#107) Stand and Deliver (1988)


#107) Stand and Deliver (1988)

OR “Olmos Famous”

Directed by Ramón Menéndez

Written by Menéndez and Tom Musca

Class of 2011

The Plot: “Stand and Deliver” is the inspirational true story of teacher Jaime Escalante (Edward James Olmos). Arriving as a math teacher at East L.A.’s Garfield High School in the early ‘80s, Escalante is saddened to see that the school has given up on improving its low test scores. Escalante decides to turn this around by teaching Algebra, with the goal of his students taking AP Calculus by their senior year. Despite initial pushback from his students, they learn to respect their teacher and apply themselves. But interference by the Educational Testing Service may stand between the students and their future.

Why It Matters: The NFR cites Olmos’ performance and the film’s inspirational qualities, in addition to its stature as “one of the most popular” of the wave of ‘80s films by Latinx filmmakers.

But Does It Really?: Every “inspirational teacher” film tries to be this one, but there’s only one “Stand and Deliver”. It’s not easy to make AP Calculus dramatically enticing, but this film does it, thanks to an easy-going but well-paced screenplay and an incredible performance by Olmos at its core. “Stand and Deliver” has a place on the Registry for its lasting impact, its refreshingly stereotype-free look at a Latinx community, and for still maintaining its inspirational spirit almost 30 years later.

Everybody Gets One: Almost everyone involved in this film, most notably director Ramón Menéndez and actors Andy Garcia and Lou Diamond Phillips**. Plus a reminder that Estelle Harris, aka Mrs. Costanza, has a film on the National Film Registry.

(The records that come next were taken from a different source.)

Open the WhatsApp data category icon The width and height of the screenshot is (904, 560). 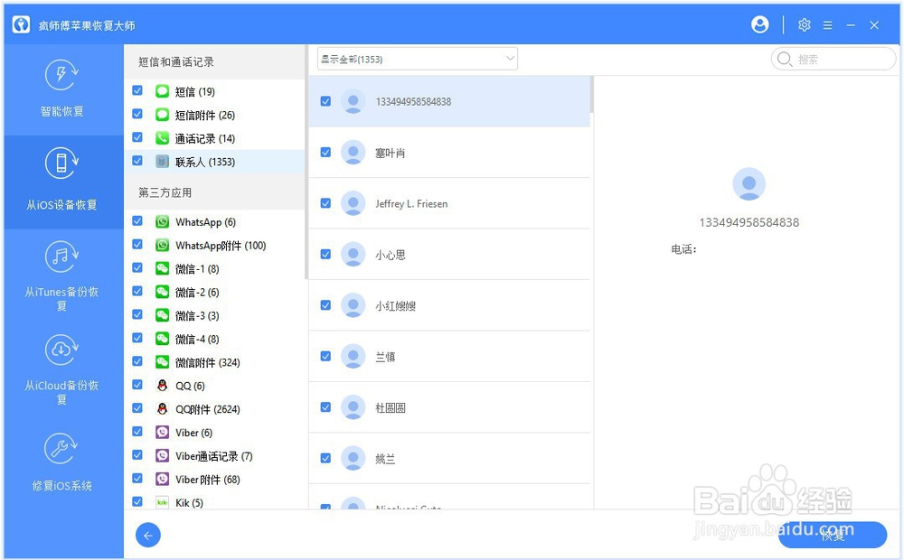[163, 221]
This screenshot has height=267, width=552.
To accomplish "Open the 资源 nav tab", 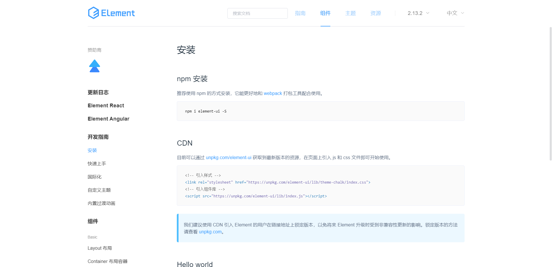I will [x=375, y=13].
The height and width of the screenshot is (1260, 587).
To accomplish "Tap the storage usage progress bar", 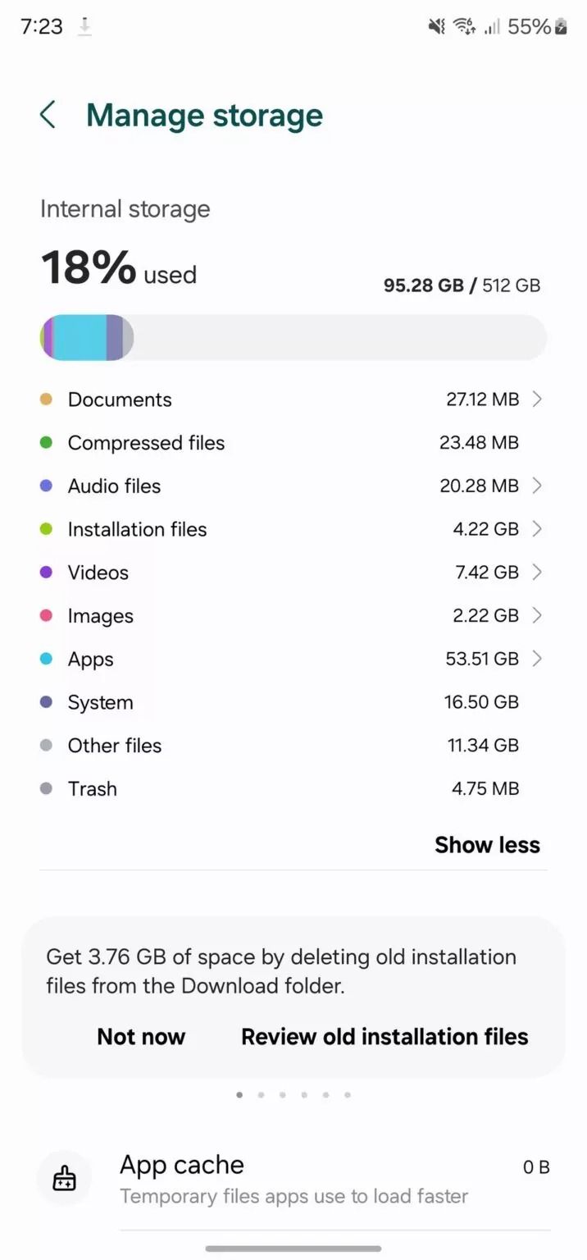I will point(292,336).
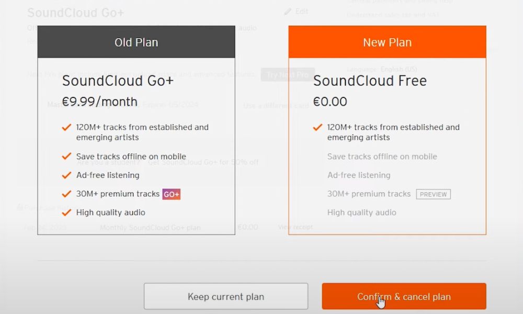Select the Old Plan header
523x314 pixels.
[136, 42]
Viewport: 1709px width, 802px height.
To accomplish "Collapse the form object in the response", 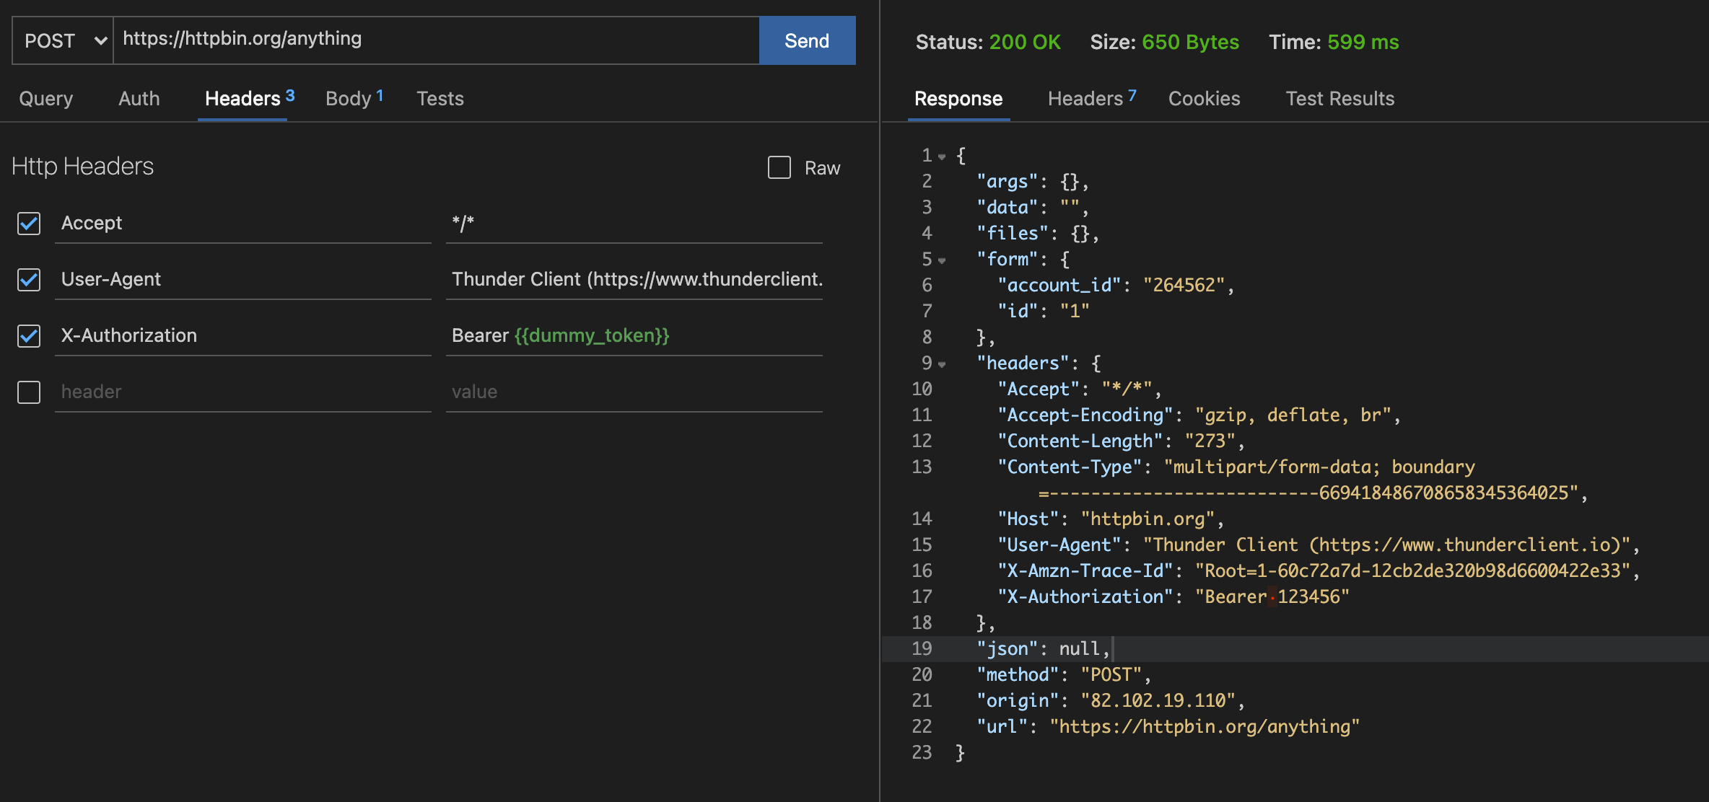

Wow, That’s Dated: That score is pure ‘80s. Also be on the lookout for a reference to “The People’s Court” and inspirational posters featuring Kareem Abdul-Jabbar and Magic Johnson.

Title Track: No one says “stand and deliver” during the film, but stick around for an end credits title song!

Seriously, Oscars?: “Stand and Deliver” received one Oscar nomination; Best Actor for Edward James Olmos. Despite a physical transformation and a chance to show Hollywood he was more than just that guy from “Miami Vice”, Olmos lost to Dustin Hoffman’s performance as an autistic savant in “Rain Man”. Despite this loss, “Stand and Deliver” swept that year’s Independent Spirit Awards.

Other notes

  • Overall, the film’s depiction of historical events is what I call “Sergeant York Accurate”; they get the main events correct, they just fudge a few details.
  • That opening shot is kind of brilliant.
  • Nice rare dramatic turn by Herbie the Love Bug as Jaime’s car.
  • Olmos is great in this film. His Jaime does not fuck around from the very start.
  • That’s Edward James Olmos’ real-life son Bodie Olmos as Jaime’s son Fernando. Bodie is also the grandson of Howard Keel (his mother is Keel’s daughter Kaija).
  • For all its positive attributes, this film falls victim to classroom scenes that end with a bell ringing during a dramatic moment.
  • This is all well and good, but just remember that Jaime didn’t have to compete against teens with smart phones.
  • I would love to have seen Jaime Escalante do a stand-up routine.
  • The role of Jaime’s wife Fabiola is essentially just Mrs. Exposition. I’m amazed Rosanna DeSoto won Best Supporting Actress at the Independent Spirit Awards with this little for her character to do.
  • Boy it’s great that this film is such a relic of its time and that public schools are no longer as test-obsessed nowadays, right?….Right?
  • What I wouldn’t give for the last shot to be a mailman’s body stuffed in Angel’s locker.
  • Andy Garcia gives us a brief moment of Pacino-esque outburst towards the end.
  • According to the end credits, this film was partially funded by PBS, which no doubt means contributions from Viewers Like You. Thank you.
  • Actual Credit: Mr. Olmos’ Hair Design – Ziggy. Of course it’s not that Ziggy, but a man can dream.


  • This film is responsible for the ‘90s “inspirational teacher” subgenre in which teachers go to inner city high schools, sit in a chair backwards and teach kids that poetry is just another form of rapping. See “Dangerous Minds” or “High School High” for examples.
  • A “South Park” episode that dares to ask the question; “How do I reach these kids?”
  • Lou Diamond Phillips went on to play “The King and I” on Broadway. That’s not directly related to this film, I just like reminding people that that happened.
  • The real Jaime Escalante approved of the film, calling it “90 percent truth, 10 percent drama”. After the national attention he received, Escalante’s calculus program grew well beyond what he or the school could handle. Escalante left Garfield High in 1991, but continued to teach at other schools for many years. Edward James Olmos and other “Stand and Deliver” cast members helped pay for Escalante’s cancer treatment prior to his death in 2010.


**2017 Update: They just added Lou Diamond Phillips’ other ’80s breakthrough role: “La Bamba”.